Using a Semantic Knowledge Base to Improve the Management of Security Reports in Industrial DevOps Projects

TL;DR

This paper proposes a novel approach that treats security report findings as beliefs in a knowledge base, enabling continuous logical inference to improve feedback management in industrial DevOps security processes.

Contribution

It introduces a knowledge base-based method for managing security reports, enhancing feedback loop quality and addressing industry challenges.

Findings

Improved management of security reports in DevOps projects

Effective use of logical inference for security feedback

Positive industrial project evaluations

Abstract

Integrating security activities into the software development lifecycle to detect security flaws is essential for any project.

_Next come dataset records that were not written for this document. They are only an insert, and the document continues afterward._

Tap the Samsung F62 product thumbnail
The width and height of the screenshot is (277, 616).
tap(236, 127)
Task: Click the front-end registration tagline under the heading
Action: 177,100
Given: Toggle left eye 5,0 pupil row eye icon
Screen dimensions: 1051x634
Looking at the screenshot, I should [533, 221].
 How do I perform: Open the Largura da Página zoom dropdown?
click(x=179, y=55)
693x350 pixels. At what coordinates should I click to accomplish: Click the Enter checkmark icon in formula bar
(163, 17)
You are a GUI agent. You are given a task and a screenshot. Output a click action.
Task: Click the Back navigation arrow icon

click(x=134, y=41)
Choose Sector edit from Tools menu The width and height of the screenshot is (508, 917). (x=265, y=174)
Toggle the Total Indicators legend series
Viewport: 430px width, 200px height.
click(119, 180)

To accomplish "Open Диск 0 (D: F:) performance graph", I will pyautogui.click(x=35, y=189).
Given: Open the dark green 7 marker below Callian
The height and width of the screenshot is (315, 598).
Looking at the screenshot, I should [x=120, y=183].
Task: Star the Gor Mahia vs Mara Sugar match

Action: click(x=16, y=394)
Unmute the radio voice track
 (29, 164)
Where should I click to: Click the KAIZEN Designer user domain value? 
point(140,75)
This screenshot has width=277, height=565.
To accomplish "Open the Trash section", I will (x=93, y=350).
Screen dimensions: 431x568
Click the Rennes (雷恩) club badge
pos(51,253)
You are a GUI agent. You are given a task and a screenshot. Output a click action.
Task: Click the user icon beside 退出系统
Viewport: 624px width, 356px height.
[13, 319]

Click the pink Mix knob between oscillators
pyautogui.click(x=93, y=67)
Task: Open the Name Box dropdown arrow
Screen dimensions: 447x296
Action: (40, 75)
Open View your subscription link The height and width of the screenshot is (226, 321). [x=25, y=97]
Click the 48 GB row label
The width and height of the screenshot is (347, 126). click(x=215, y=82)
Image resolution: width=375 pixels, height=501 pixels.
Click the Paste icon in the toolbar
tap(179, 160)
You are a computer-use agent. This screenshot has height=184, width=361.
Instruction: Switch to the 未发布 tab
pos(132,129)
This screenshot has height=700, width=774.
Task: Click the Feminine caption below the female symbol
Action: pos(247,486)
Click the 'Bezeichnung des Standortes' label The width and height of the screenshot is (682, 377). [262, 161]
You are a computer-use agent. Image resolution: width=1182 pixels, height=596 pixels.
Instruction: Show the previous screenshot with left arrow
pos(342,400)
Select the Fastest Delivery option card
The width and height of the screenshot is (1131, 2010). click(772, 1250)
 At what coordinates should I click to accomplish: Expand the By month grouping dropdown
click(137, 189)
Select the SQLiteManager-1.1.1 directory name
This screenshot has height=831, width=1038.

These activities produce reports that must be managed and looped back to project stakeholders like developers to enable security improvements. This so-called Feedback Loop is a crucial part of any project and is required by various industrial security standards and models. However, the operation of this loop presents a variety of challenges. These challenges range from ensuring that feedback data is of sufficient quality over providing different stakeholders with the information they need to the enormous effort to manage the reports. In this paper, we propose a novel approach for treating findings from security activity reports as belief in a Knowledge Base (KB). By utilizing continuous logical inferences, we derive information necessary for practitioners and address existing challenges in the industry. This approach is currently evaluated in industrial DevOps projects, using data from continuous security testing.